═════ Data to use ═════
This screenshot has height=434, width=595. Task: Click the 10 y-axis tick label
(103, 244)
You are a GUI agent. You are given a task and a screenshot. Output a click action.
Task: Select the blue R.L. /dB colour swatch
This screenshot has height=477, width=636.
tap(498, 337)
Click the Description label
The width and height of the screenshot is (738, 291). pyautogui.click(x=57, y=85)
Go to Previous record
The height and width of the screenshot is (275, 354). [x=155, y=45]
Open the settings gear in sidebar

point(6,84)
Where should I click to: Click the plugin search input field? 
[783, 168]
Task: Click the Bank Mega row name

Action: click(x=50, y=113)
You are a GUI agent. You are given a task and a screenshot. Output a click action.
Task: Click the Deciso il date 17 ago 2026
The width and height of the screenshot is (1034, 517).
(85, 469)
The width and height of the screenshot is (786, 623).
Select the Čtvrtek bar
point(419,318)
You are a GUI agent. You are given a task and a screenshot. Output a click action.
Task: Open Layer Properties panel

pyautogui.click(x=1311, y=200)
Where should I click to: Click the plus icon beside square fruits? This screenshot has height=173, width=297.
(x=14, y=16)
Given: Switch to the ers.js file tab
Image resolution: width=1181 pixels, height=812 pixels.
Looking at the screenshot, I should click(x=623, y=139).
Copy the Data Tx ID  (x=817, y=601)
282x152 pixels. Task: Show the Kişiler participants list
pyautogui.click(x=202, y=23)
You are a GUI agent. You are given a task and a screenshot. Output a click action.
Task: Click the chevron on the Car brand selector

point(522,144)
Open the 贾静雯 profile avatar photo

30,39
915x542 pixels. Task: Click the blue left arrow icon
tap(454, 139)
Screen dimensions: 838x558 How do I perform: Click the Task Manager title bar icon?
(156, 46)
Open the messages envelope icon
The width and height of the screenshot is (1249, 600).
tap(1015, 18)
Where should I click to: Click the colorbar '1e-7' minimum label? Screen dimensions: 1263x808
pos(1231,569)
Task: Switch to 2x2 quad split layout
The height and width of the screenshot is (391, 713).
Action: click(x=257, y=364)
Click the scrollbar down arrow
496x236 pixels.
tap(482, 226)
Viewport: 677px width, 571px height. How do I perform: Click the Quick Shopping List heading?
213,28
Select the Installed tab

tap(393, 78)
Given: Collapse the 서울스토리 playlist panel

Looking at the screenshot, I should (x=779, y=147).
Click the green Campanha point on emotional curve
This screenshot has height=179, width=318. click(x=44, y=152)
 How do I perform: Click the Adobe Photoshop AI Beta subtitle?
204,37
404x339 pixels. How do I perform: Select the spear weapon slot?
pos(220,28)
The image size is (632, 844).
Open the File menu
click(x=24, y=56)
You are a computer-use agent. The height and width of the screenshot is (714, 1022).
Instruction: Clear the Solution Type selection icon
═════
## [Task to carry out]
Repeat word for word the part of the rows that opens with the line containing "Where should I click to: Click the plus" and runs through the last row, both ends included.

## [Correct response]
Where should I click to: Click the plus icon beside square fruits? This screenshot has height=173, width=297.
(x=14, y=16)
Given: Switch to the ers.js file tab
Image resolution: width=1181 pixels, height=812 pixels.
Looking at the screenshot, I should click(x=623, y=139).
Copy the Data Tx ID  (x=817, y=601)
282x152 pixels. Task: Show the Kişiler participants list
pyautogui.click(x=202, y=23)
You are a GUI agent. You are given a task and a screenshot. Output a click action.
Task: Click the chevron on the Car brand selector

point(522,144)
Open the 贾静雯 profile avatar photo

30,39
915x542 pixels. Task: Click the blue left arrow icon
tap(454, 139)
Screen dimensions: 838x558 How do I perform: Click the Task Manager title bar icon?
(156, 46)
Open the messages envelope icon
The width and height of the screenshot is (1249, 600).
tap(1015, 18)
Where should I click to: Click the colorbar '1e-7' minimum label? Screen dimensions: 1263x808
pos(1231,569)
Task: Switch to 2x2 quad split layout
The height and width of the screenshot is (391, 713).
Action: click(x=257, y=364)
Click the scrollbar down arrow
496x236 pixels.
tap(482, 226)
Viewport: 677px width, 571px height. How do I perform: Click the Quick Shopping List heading?
213,28
Select the Installed tab

tap(393, 78)
Given: Collapse the 서울스토리 playlist panel

Looking at the screenshot, I should (x=779, y=147).
Click the green Campanha point on emotional curve
This screenshot has height=179, width=318. click(x=44, y=152)
 How do I perform: Click the Adobe Photoshop AI Beta subtitle?
204,37
404x339 pixels. How do I perform: Select the spear weapon slot?
pos(220,28)
The image size is (632, 844).
Open the File menu
click(x=24, y=56)
You are a computer-use agent. The height and width of the screenshot is (714, 1022).
Instruction: Clear the Solution Type selection icon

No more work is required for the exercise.